The S.C. Board of Health and Environmental Control has reclassified three substances that are commonly known as “bath salts,” and five substances used to make synthetic marijuana as what is known as schedule I controlled substances.
State law authorizes the DHEC Board to designate a substance as a controlled substance in this state if the federal government has issued the same designation,” said Carl Roberts, general counsel for DHEC.
“With the board’s vote today, the state’s designation of these substances mirrors the federal designation,” Roberts said. “This will allow state and local law enforcement officers to deal with the issue, as it is illegal to manufacture, distribute, possess, import or export these substances.”
For a month, state officials have been moving towards a ban on synthetic drugs. After much back-and-forth, they finally got what they wanted Friday after a ban was issued by the federal government.
The Drug Enforcement Administration officially classified three chemicals (Mephedrone, methylenedioxypyrovalerone (MDPV) and Methylone) used to make the compounds known as “bath salts” and synthetic marijuana as “Schedule 1,” meaning they can no longer be sold or possessed.
The drugs have been spreading across the state in the past year, legally sold in convenience stores. “Bath salts” are a stimulant that can be snorted or injected as an alternative to cocaine. Synthetic marijuana, often sold as “K2” or “Spice,” is supposed to mimic the effect of weed.
However, health experts warned their unpredictable nature made them more dangerous than the real drugs. Over 100 cases in South Carolina required medical attention and synthetic marijuana was blamed in the death of an Anderson University basketball player earlier this month.
State officials have been trying to ban the drug for more than a month, partly in response to pressure from legislators who are out of session until January, but South Carolina’s health agency could not issue a permanent ban without legislative approval or federal government order.

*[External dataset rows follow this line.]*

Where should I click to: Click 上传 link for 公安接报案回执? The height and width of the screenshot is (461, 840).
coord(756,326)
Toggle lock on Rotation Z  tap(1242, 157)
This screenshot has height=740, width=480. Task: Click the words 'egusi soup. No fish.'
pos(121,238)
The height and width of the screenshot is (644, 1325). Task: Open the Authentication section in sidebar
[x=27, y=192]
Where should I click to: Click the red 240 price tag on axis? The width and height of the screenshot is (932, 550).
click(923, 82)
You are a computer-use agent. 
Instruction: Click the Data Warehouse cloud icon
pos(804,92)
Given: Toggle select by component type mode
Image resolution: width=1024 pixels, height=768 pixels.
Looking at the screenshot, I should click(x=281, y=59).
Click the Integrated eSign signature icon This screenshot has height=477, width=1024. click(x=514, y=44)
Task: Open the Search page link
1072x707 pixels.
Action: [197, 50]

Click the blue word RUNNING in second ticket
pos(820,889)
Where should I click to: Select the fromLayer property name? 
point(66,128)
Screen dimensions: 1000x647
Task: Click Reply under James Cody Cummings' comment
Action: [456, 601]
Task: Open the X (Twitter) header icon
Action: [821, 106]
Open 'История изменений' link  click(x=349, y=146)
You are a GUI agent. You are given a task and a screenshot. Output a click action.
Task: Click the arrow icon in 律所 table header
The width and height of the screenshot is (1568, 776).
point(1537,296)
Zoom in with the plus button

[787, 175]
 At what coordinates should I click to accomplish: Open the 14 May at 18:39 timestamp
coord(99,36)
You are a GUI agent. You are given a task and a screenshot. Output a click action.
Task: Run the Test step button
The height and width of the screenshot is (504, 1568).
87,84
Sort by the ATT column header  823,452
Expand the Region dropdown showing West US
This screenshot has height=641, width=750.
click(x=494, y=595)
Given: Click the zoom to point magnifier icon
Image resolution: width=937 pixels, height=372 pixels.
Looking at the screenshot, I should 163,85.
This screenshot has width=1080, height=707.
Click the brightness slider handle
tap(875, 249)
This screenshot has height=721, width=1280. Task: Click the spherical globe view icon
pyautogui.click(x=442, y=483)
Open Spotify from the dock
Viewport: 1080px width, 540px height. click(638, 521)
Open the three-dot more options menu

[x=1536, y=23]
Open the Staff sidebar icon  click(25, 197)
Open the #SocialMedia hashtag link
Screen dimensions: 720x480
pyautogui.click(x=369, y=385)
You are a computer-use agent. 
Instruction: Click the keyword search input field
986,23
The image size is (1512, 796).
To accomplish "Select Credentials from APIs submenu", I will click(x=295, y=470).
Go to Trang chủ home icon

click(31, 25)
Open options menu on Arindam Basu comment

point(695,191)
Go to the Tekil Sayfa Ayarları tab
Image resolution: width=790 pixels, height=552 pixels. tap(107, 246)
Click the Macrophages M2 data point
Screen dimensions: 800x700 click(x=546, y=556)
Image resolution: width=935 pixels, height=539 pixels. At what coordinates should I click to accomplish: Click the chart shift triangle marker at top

The Department of Health and Environmental Control will meet by conference call Monday to make the federal move match state law and to allow law enforcement to immediately begin arresting people for selling it.
Many local governments across the state have already banned the drugs, notably the cities of Columbia and Florence, along with Greenville and Spartanburg counties.
The Legislature is expected to make the ban a part of permanent state law members they return next year.